New Estim powerbox design

Hello all!

I’ve been playing with the idea to design my own Estim powerbox. Finding this forum was the last push I needed to get my procrastinating ass on the job! I have a few design-features in mind, but it would be nice to hear from this community what else you can think of to be included in the design.

Today I will share with you the output stage of my design. This will be implemented as a module, meaning you can add as many of these modules to a power box as your heart desires (or I/O you have available).
It is a symmetrical output with some interesting features:

The same 42TL004 transformer as the MK312 is used but in a slightly different configuration. The current sinked through the transformer center tap is precisely controlled by a control-voltage (I_SET). And one of both windings is selected by the two control signals PULSE_P and PULSE_N.
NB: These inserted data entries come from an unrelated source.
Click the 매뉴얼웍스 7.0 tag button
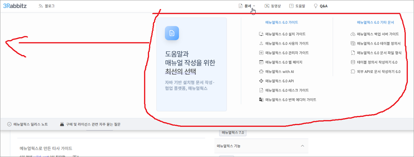 pos(233,133)
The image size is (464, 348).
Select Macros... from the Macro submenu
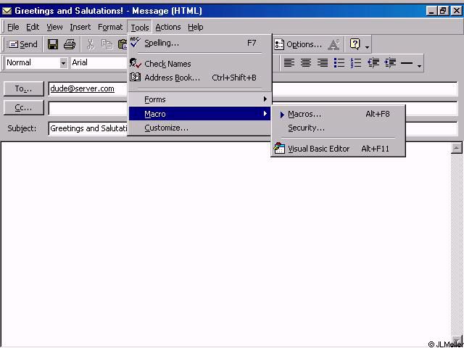coord(305,114)
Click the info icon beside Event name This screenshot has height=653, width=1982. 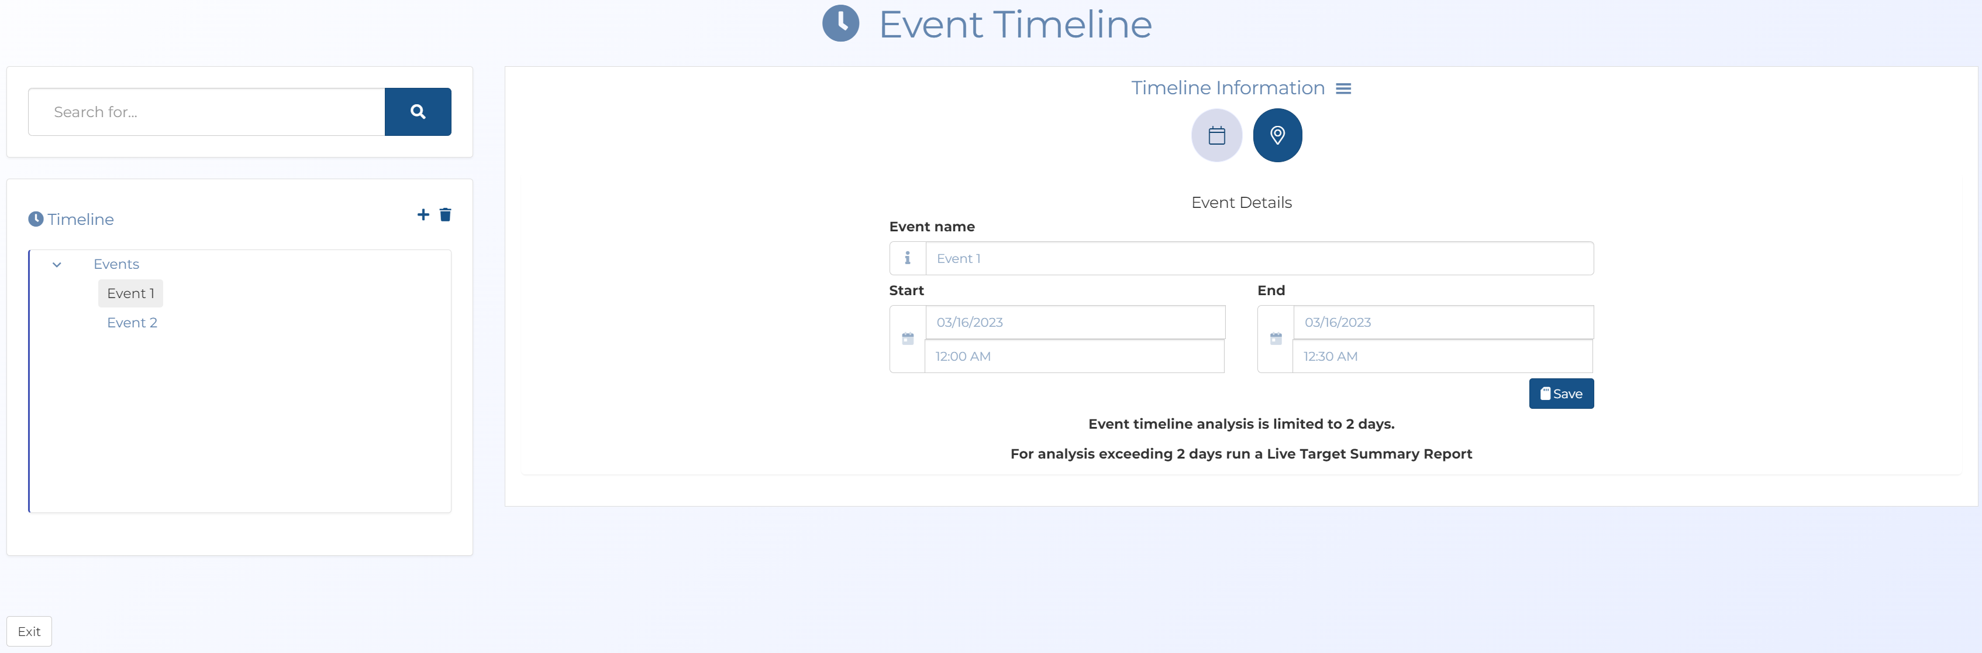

This gives me two options to drive this configuration:
1.Set the I_SET voltage to control the power level and send pulse trains to the control signals. Pretty easy for software to do. I_SET voltage could even be a simple potentiometer.
image
2. Alternative it is possible to select a polarity by driving one of the control signals. Then generate an arbitrary wave on I_SET using a fast DAC.
image

Edit: Some diagrams for clarity.

Next up will be some SPICE simulations of this driver. And later I will get to the microcontroller, the communication and all the other bells and whistles.

Any feedback? Comments? Remarks? Let me know! :smiley:

Hi,
the feedback driven current control is definitely smart approach. But I still believe the over-complicated ET-312 current control is there for a reason. Maybe you don’t want a constant current all the time - I don’t know I just assume Erostek engineers would try this idea first instead of doing their ADC->SW table->DAC thing.

Now the question… why? Do you want to make a multiple output 312 or something completely new?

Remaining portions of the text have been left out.